◆ WORK TO BE COMPLETED ◆
Would you retype, word for word, the line with "This screenshot has height=473, width=587." and every line after it through the end of the records below?

◆ INPUT ◆
*** Block opens ***
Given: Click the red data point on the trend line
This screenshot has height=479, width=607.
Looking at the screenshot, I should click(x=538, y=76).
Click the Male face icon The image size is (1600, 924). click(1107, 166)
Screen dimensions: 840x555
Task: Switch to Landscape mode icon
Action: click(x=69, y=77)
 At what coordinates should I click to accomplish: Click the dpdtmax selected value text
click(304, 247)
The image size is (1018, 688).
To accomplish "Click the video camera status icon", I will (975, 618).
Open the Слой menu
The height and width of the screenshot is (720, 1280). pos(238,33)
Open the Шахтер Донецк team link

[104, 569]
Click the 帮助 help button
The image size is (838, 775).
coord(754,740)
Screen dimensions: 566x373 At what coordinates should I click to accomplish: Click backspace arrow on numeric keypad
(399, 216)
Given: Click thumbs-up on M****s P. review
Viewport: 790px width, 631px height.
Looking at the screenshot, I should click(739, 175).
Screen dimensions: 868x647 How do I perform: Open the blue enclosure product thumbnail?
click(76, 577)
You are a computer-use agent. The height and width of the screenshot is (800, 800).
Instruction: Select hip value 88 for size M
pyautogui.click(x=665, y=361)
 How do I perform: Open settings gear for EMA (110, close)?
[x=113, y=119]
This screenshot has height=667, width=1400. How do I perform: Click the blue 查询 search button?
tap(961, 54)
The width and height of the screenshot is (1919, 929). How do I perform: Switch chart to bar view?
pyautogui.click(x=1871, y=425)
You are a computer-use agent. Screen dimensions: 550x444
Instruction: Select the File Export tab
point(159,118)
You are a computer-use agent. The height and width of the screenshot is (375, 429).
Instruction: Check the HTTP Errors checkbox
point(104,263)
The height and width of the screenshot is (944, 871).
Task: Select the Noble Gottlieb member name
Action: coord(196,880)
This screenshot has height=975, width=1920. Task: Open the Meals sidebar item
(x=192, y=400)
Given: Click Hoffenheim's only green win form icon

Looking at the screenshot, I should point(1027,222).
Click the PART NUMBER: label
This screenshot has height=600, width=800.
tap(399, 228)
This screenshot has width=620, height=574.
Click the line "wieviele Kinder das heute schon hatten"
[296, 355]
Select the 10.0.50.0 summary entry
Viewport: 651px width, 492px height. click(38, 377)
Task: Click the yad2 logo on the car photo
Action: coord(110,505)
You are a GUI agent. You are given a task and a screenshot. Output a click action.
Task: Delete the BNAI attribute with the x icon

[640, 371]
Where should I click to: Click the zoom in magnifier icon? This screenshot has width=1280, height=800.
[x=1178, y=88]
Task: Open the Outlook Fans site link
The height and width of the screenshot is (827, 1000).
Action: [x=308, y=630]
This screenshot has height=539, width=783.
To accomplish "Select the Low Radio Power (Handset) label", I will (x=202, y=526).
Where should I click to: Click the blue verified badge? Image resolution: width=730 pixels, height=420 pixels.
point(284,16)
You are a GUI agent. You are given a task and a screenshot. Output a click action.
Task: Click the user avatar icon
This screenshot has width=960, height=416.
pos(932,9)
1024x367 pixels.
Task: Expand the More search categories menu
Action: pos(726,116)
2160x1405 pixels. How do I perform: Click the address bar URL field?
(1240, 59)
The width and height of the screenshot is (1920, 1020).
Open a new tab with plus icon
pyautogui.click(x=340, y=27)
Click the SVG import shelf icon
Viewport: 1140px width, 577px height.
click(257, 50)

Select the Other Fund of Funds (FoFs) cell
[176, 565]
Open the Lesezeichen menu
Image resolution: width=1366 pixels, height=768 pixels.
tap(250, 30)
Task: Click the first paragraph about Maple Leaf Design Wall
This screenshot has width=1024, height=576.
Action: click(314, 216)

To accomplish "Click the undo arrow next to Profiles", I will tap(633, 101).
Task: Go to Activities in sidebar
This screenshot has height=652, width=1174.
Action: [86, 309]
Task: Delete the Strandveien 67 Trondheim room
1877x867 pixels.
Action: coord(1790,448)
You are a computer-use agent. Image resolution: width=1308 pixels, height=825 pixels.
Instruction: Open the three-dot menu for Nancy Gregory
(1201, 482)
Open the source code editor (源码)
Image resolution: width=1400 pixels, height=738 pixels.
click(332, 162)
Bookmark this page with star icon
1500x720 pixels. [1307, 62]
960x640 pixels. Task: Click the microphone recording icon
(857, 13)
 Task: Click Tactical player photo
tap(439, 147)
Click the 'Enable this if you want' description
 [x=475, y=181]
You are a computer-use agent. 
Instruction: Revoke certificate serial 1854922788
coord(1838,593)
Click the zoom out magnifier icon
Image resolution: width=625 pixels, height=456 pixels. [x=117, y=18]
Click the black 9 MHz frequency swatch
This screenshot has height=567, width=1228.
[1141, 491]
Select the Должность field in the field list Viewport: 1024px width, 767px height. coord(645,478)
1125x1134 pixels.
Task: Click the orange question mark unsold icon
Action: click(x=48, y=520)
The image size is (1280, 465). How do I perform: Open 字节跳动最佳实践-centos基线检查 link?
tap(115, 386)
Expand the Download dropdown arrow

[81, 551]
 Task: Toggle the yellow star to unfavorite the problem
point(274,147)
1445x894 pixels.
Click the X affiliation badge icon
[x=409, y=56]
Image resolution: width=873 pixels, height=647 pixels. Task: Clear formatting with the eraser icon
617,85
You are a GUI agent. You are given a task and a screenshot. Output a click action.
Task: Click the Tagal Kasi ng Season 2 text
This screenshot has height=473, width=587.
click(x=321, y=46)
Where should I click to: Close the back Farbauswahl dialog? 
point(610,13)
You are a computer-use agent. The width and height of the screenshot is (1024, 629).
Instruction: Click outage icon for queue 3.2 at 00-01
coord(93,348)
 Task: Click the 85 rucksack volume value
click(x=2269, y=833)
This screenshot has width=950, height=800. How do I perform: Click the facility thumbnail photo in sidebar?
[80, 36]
*** Block closes ***
◆ TASK RESULT ◆
This screenshot has height=473, width=587.
click(x=321, y=46)
Where should I click to: Close the back Farbauswahl dialog? 
point(610,13)
You are a computer-use agent. The width and height of the screenshot is (1024, 629).
Instruction: Click outage icon for queue 3.2 at 00-01
coord(93,348)
 Task: Click the 85 rucksack volume value
click(x=2269, y=833)
This screenshot has width=950, height=800. How do I perform: Click the facility thumbnail photo in sidebar?
[80, 36]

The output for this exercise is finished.